*Data provided*.
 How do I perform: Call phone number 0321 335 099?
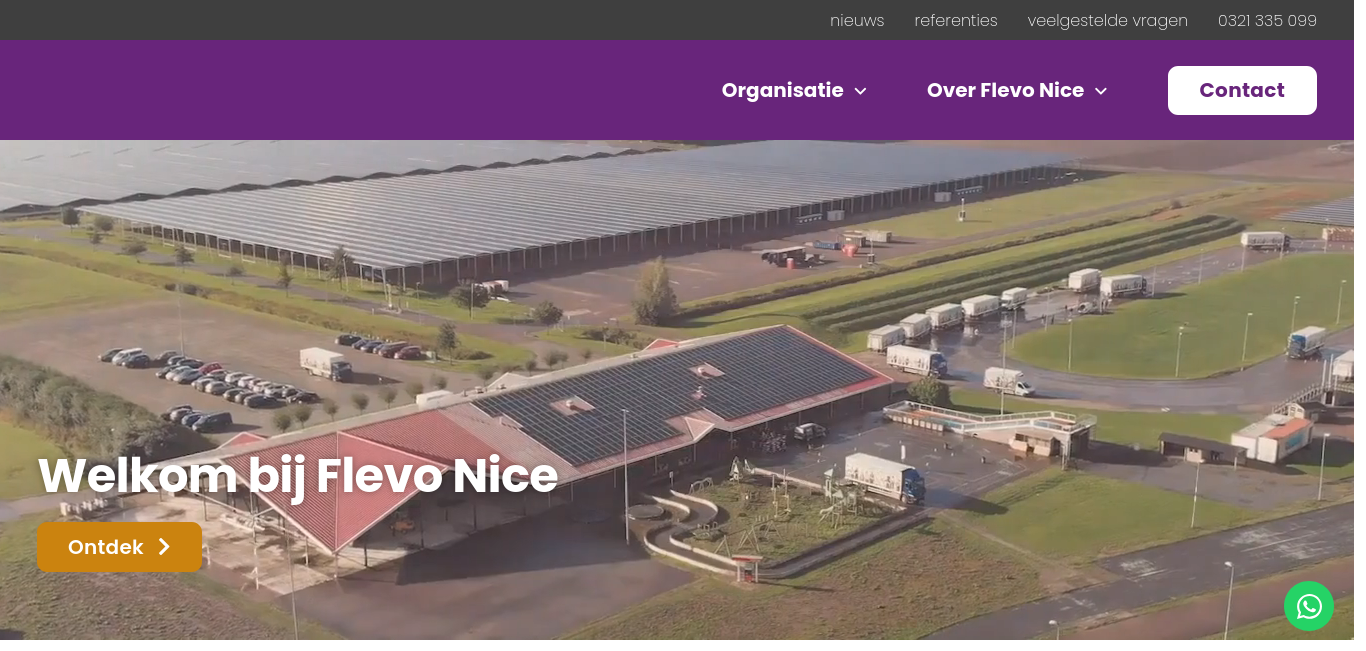pyautogui.click(x=1267, y=20)
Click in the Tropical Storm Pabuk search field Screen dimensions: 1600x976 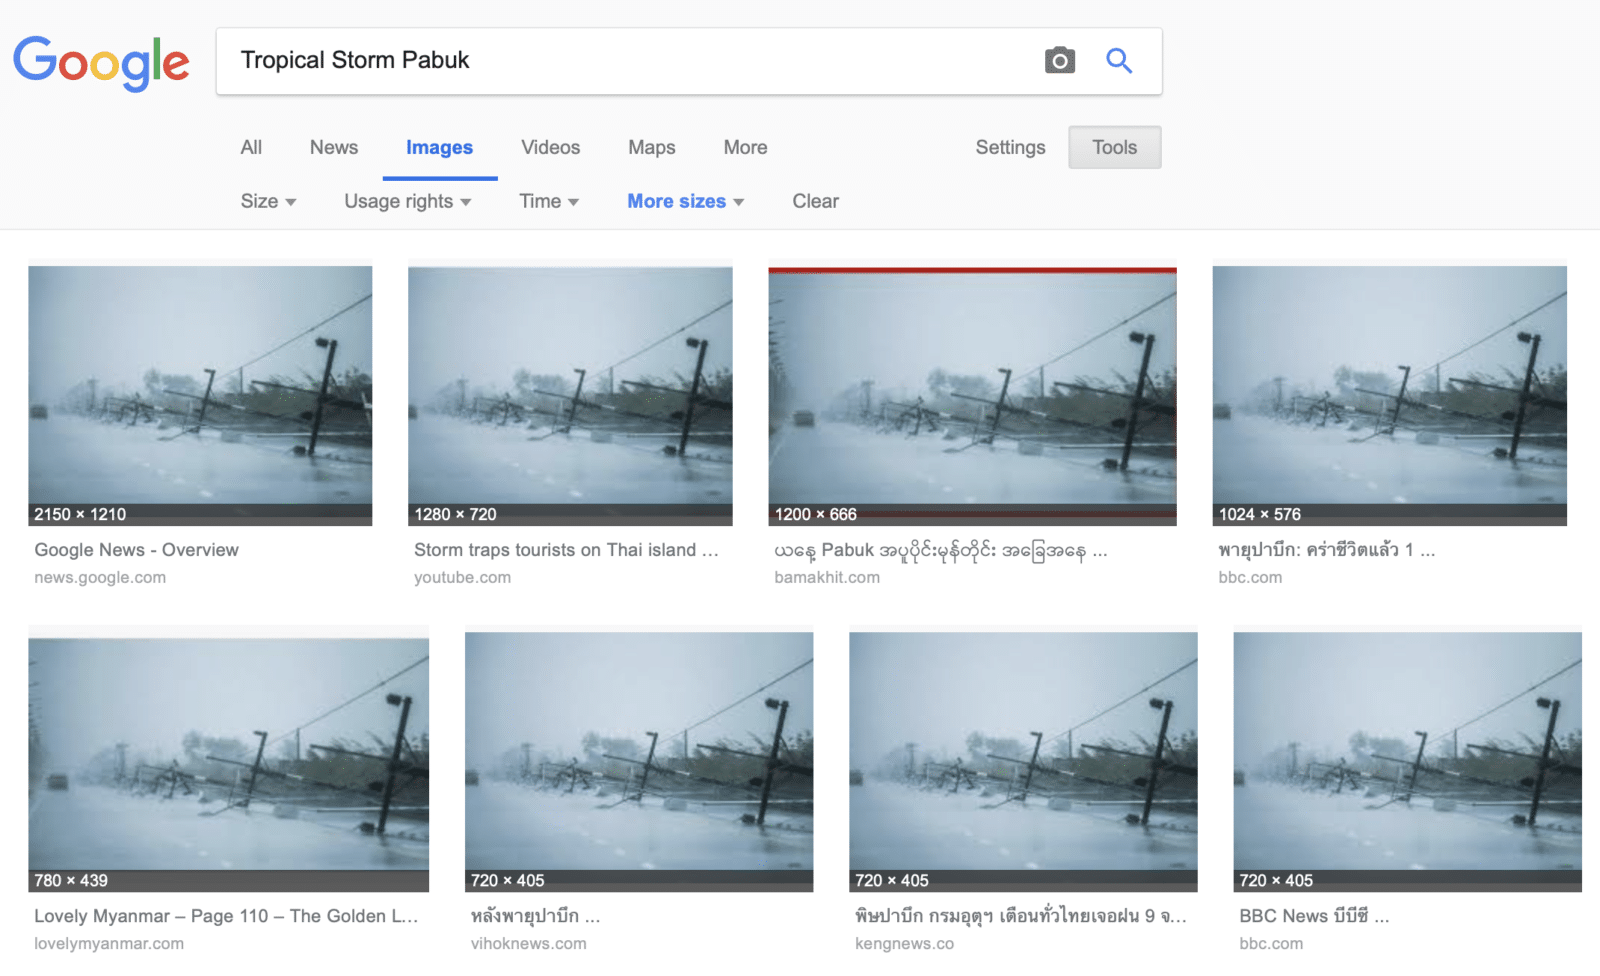tap(630, 61)
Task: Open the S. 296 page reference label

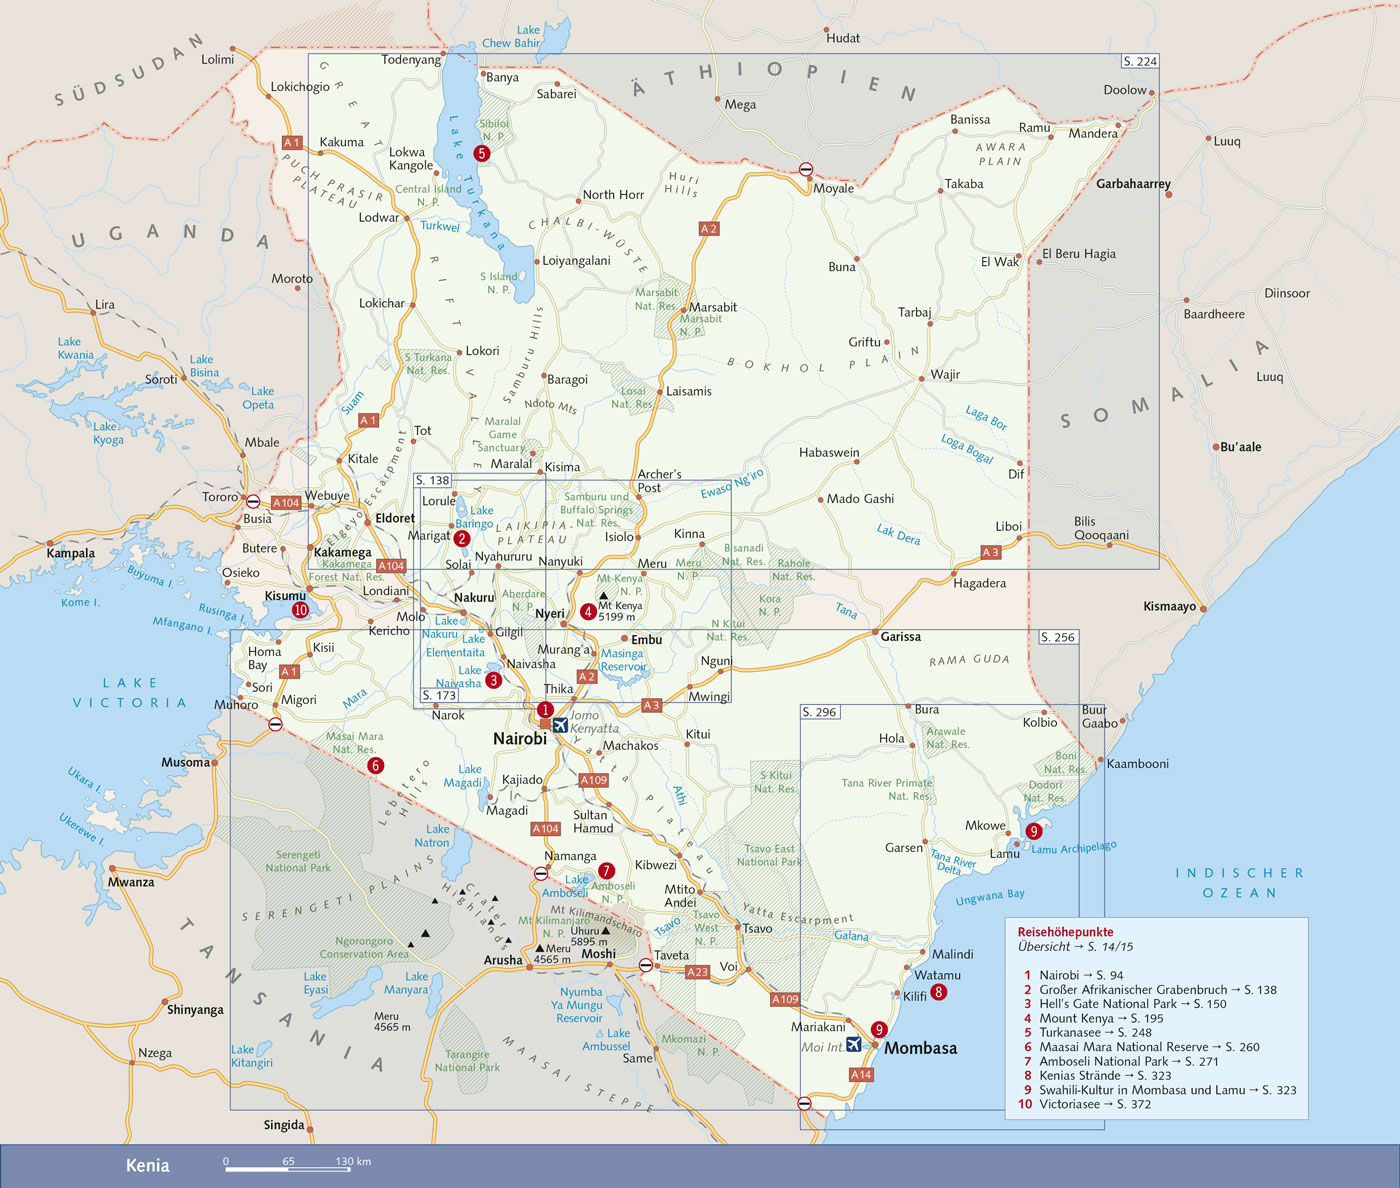Action: point(820,712)
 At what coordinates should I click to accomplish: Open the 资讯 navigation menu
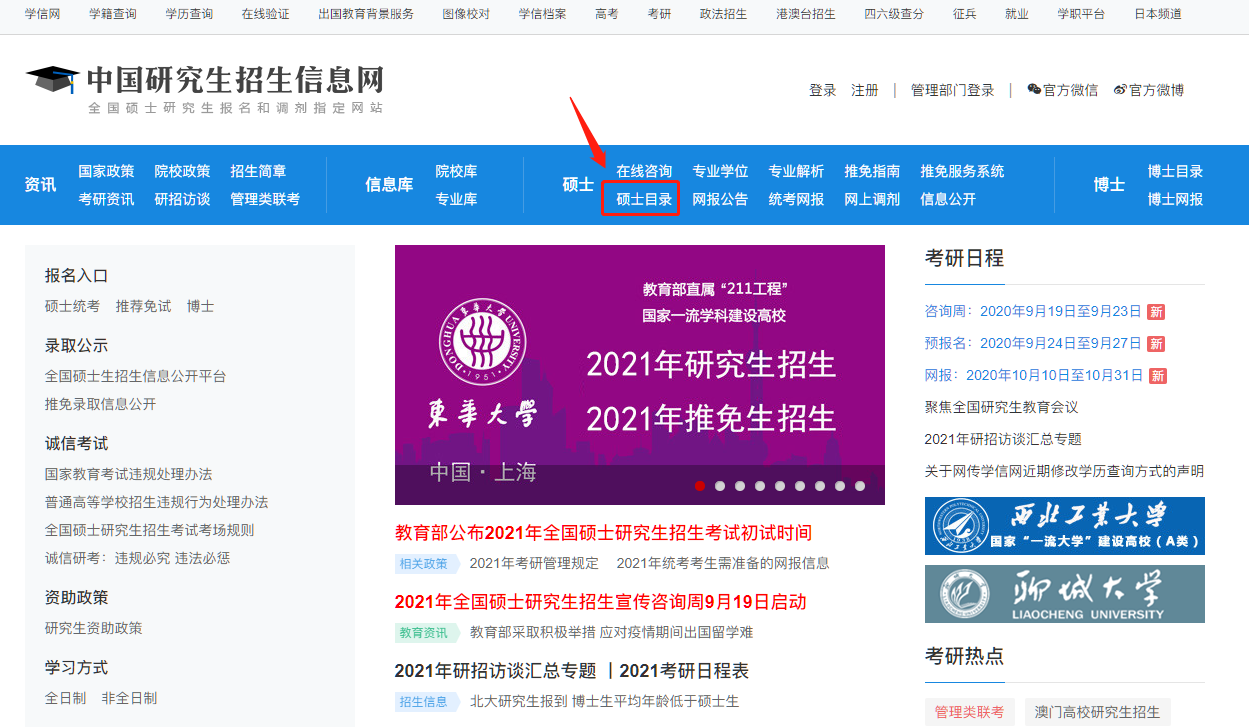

*What needs to be done*. Take the line that contains "Task: Open the S. 296 page reference label" as the first and the last line of the records as the end, and please quote those lines exactly, pictures omitted.

*Reply*.
Task: Open the S. 296 page reference label

Action: point(820,712)
 At what coordinates should I click to accomplish: Open the 资讯 navigation menu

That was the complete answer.